Editor's Choice

Using evidence on yourself

BMJ 2000; 320 doi: https://doi.org/10.1136/bmj.320.7228.0 (Published 15 January 2000) Cite this as: BMJ 2000;320:0

Some argue that the appearance of evidence based medicine has transformed medicine, and a table on the BMJ's website compares and contrasts the old world and the new (www.bmj.com). The central change is perhaps that systematic analysis of the evidence becomes the main source of knowledge rather than expert opinion. Some doctors think the whole thing poppycock. But even they will probably be fascinated by Chris Del Mar's evidence based analysis of what to do about his own asymptomatic haematuria (p 165). It illustrates changed thinking.

It was discovered accidentally when he was teaching students. His first thoughts were traditional, remembering the possible sources of bleeding and disease processes. Next, to the textbook—Harrison's Principles of Internal Medicine. It suggested a swathe of investigations, including—most helpfully—checking blood relatives for urine abnormality.
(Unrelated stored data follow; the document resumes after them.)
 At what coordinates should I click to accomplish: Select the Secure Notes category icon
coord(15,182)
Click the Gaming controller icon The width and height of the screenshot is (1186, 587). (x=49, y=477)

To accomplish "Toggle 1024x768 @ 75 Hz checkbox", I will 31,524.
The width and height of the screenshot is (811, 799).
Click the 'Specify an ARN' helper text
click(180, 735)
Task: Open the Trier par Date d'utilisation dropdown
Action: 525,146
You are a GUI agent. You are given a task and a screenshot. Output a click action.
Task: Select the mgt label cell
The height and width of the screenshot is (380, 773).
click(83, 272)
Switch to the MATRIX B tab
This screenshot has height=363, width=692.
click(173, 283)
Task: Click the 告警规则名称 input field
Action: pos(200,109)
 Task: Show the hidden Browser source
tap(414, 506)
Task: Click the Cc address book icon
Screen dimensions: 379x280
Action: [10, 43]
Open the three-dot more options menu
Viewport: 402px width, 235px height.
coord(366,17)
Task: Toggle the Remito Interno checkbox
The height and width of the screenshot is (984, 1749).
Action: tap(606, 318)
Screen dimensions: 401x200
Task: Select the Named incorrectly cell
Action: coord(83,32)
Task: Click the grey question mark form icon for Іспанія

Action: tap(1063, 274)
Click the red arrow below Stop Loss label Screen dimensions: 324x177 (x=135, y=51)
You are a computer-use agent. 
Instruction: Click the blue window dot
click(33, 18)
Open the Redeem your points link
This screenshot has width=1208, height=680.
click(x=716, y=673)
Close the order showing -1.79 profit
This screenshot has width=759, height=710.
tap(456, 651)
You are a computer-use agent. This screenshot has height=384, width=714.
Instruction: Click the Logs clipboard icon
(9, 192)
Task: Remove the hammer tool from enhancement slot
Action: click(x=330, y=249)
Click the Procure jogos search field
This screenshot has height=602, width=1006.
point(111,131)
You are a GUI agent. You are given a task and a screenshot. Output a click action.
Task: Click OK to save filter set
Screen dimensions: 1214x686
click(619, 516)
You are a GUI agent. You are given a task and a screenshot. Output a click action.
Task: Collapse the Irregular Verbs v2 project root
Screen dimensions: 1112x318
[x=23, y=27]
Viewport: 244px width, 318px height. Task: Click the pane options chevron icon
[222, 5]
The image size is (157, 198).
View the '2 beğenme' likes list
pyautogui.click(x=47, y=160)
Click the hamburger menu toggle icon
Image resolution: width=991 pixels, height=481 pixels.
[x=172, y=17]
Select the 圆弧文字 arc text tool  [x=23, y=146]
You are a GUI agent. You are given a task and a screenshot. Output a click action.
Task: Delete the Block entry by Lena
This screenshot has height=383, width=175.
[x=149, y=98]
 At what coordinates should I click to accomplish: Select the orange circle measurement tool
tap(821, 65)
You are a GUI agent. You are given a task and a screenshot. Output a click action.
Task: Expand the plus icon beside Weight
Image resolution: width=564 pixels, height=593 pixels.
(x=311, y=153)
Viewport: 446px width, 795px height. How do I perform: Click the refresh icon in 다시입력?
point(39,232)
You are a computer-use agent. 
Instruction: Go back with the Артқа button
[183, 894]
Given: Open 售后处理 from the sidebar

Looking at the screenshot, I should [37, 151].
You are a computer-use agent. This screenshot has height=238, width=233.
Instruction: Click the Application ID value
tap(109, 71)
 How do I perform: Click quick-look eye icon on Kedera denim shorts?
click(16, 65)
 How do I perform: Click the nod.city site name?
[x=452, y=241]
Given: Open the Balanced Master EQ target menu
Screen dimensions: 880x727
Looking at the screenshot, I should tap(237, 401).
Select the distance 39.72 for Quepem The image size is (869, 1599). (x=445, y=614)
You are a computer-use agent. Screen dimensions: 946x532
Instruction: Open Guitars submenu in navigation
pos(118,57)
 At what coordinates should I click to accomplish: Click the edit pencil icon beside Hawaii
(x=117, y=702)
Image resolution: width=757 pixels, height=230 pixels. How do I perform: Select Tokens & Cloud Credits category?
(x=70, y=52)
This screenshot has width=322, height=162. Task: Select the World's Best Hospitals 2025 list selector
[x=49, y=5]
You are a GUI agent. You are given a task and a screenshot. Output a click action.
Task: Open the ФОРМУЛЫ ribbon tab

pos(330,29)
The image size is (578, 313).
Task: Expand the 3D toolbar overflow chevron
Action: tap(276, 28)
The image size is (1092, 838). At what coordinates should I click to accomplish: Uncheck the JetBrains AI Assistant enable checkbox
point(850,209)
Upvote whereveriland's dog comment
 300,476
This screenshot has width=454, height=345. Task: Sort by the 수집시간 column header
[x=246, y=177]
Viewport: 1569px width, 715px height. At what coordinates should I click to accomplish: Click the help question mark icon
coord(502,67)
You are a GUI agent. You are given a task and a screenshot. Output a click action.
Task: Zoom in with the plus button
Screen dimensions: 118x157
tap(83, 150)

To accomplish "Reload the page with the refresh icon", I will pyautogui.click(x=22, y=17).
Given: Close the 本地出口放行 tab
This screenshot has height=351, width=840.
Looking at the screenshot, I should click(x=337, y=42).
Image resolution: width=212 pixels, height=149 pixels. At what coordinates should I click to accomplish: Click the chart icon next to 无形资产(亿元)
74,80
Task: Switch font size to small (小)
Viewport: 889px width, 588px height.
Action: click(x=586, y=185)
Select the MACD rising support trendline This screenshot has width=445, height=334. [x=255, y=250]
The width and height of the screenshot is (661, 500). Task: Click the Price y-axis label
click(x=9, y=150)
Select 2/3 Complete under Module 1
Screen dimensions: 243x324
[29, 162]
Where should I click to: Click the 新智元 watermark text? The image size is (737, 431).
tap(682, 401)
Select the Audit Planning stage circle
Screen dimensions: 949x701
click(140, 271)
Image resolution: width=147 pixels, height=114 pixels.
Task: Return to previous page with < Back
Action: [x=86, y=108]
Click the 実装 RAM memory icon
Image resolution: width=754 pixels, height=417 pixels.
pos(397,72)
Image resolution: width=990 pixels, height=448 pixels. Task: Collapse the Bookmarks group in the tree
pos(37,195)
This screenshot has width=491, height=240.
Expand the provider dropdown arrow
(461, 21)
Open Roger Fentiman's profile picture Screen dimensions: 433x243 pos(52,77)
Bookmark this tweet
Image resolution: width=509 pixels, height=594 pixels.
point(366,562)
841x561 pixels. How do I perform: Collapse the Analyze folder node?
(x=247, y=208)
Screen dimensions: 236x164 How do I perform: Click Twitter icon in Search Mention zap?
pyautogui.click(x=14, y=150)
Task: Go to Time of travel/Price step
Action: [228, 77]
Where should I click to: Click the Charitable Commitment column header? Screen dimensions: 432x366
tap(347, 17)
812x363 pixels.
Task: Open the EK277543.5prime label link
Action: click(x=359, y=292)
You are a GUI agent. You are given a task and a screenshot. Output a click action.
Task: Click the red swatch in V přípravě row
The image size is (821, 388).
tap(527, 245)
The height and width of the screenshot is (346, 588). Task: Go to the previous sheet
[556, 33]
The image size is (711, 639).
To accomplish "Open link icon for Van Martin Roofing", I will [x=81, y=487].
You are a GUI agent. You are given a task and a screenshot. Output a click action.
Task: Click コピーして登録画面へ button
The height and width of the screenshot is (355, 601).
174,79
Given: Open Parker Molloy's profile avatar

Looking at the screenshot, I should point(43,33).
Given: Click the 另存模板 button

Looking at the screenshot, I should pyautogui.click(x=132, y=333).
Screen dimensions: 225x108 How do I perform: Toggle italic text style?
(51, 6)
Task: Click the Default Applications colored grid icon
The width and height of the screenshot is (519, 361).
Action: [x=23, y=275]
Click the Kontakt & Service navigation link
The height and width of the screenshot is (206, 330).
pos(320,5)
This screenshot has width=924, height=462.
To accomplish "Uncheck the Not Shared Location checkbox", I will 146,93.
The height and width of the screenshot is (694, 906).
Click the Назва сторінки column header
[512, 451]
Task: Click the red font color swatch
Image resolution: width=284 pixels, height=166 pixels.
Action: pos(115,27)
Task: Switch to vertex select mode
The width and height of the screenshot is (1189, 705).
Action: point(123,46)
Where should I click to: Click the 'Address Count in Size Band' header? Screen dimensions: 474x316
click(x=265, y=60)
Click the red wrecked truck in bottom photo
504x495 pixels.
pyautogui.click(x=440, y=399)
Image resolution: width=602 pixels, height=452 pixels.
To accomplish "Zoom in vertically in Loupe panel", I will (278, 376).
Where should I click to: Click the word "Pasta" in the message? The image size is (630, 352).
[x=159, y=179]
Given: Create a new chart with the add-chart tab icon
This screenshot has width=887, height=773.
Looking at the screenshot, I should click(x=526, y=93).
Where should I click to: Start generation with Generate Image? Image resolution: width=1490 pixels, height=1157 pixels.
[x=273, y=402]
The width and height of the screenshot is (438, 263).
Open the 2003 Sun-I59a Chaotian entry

Then to the general practitioner, who suggested playing for time and then starting some investigations. So there was time to examine the evidence, but what was the question to ask? This is one of the hardest parts of evidence based practice. Eventually Del Mar hit on the empirical question that mattered: “What is the chance of having a serious condition with asymptomatic haematuria?” Standard textbooks didn't help, and nor did the Cochrane Library. Medline produced 230 articles. A lot of reading produced two studies (one from the BMJ, I'm glad to see) that followed up large numbers of patients who had been screened and discovered to have asymptomatic haematuria. Tiny numbers had anything serious, and in one study those who didn't have any bleeding were just as likely to have something serious. “Expectant observation” is thus Del Mar's strategy.

One of the impediments to practising evidence based medicine is learning how to do it. Another learning problem is learning how to do surgical procedures at a time when the public is becoming intolerant of suboptimal results. The senate of surgery has said that “there should be no learning curve as far as patient safety is concerned,” immediately raising problems about how to learn to do something you've never done before. Three paediatric cardiac surgeons describe how they went about learning a new procedure for aortic valve replacement (p 171). They undertook a course in aortic root surgery, refined their technique on cadavers, did the first operation with an expert, and then assisted each other with the operation. The results were good. Ironically, in Britain it is impossible to practise on animals, and surgeons are not permitted to visit an experienced surgeon and do the operation. It's the expert who must travel.